San Diego’s Through the Roots will play a free show at Cal Poly’s Via Carta Mall, near Campus Market today before going on to tour the West. They said they plan to play songs on the tour that no one has heard.
The band’s story isn’t entirely typical of many groups today. Through the Roots formed back in 2008 when the death of a good friend of the band sparked the band’s song writing, band manager Grant Betrix said.
The first song they ever wrote was ‘Man Down.’ “It’s about a good friend that died,” Betrix said. “The first guy to really get the band idea going was Chris.”
Chris Cruz met up with friends Evan Hawkins, Bryan Jackson and Taylor Boatwright and began playing music in their room. Brady O’Rear joined the band after being found on Craigslist to play keyboards.
At the moment, the band members have a lot of things on their minds. Practicing their songs as much as possible is one of them. Hawkins, the band’s singer, said the most important thing to the band is the crowd’s response to their music.
“For us, making it is getting good feedback from people. When someone comes up to me and says they don’t really listen to our genre of music but they like us, that makes me feel great,” Hawkins said. “We take this seriously. Some money in the pocket would be nice but ultimately it’s for the fans.”
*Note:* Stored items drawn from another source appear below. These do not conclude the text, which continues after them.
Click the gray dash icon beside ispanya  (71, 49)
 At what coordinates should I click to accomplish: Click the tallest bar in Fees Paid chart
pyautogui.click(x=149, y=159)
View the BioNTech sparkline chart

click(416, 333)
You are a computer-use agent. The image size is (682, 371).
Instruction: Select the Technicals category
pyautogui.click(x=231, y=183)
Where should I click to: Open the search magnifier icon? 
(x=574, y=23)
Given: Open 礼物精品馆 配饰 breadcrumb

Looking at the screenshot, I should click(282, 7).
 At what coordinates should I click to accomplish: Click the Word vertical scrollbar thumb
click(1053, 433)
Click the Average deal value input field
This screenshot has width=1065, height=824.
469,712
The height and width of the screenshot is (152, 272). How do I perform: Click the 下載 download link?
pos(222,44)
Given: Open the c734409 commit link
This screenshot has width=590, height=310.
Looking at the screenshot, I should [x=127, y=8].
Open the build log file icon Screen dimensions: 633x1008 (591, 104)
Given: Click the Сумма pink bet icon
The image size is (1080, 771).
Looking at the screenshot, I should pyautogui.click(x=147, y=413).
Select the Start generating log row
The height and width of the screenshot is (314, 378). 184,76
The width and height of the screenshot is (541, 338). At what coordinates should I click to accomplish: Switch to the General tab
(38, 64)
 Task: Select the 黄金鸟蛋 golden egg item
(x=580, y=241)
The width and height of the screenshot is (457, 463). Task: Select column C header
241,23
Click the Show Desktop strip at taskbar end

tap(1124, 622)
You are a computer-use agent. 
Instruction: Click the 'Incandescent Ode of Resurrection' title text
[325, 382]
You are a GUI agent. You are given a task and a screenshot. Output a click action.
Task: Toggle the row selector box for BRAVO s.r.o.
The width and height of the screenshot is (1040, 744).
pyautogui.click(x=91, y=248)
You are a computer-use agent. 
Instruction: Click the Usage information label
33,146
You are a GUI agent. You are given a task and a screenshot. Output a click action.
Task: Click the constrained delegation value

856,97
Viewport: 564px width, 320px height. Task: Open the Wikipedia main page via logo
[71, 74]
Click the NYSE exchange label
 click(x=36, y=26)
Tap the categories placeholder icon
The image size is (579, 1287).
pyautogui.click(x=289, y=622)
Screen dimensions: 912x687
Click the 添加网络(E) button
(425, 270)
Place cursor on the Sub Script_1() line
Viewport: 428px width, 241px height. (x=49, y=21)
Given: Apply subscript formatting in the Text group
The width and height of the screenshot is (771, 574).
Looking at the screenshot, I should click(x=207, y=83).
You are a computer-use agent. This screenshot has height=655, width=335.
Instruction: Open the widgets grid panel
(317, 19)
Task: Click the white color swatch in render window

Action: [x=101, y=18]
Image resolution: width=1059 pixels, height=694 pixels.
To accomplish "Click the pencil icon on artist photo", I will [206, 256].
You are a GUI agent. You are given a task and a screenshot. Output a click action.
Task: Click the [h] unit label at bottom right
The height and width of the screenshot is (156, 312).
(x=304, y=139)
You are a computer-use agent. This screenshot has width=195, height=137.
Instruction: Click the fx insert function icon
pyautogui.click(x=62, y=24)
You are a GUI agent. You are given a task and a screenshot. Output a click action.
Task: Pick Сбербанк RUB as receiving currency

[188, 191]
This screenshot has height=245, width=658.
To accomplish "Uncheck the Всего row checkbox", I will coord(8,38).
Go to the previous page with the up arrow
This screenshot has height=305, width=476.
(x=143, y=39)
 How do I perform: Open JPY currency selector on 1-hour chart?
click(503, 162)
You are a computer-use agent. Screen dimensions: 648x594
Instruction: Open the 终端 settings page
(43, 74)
It’s easy for bands like Through the Roots to be compared to the other American bands playing reggae music that have spawned over the past decade. Through the Roots likes to ignore that sort of thing. They say their biggest difference from those bands is their lack of help from a record company or big-name producer.
“Bands like that have a lot of help. We don’t have a record deal, we’ve had to pretty much do this on our own,” the band said. “We want to be as big as we can be but we don’t want to compare ourselves to any of the other bands out there like that.”
The music on their new album is different from bands like Iration, who Through the Roots is about to begin touring with, and 311, who has taken on the role of godfather to this now not-so-new genre of music.
“A lot of what’s on our new album is what’s going to set us apart. We’re using a lot of reggae bass lines and heavy in-your-face songs. We also use a lot of synth which is different,” Hawkins said. “We’re mixing a lot of genres, trying to come up with the best sound.”
Through the Roots will play today at 11 a.m. before going on to play another free show at California State University, Monterey Bay. They meet up with Iration for the Time Bomb Tour on April 23 and will play shows in California, Arizona, New Mexico, Colorado and Washington.
Dave Carlsen is in charge of booking bands for Cal Poly’s concerts. He found them while looking at online profiles of bands like the Expendables, Iration and Tomorrow’s Bad Seeds.
“I look for something the Cal Poly students are going to enjoy,” Carlsen said. “I put my personal preferences aside. It’s about what the students enjoy.”
Carlsen said he looks forward to today’s show. He said that Cal Poly is contacted all the time by bands that are looking to get exposure to a crowd of college students and Through the Roots really caught his ear.
“My initial reaction to Through the Roots is that they’re going to be the next big thing in the genre. They’ve got a pretty clean sound, it’s really catchy reggae with a rock base,” Carlsen said. “It’s going to be a great show.”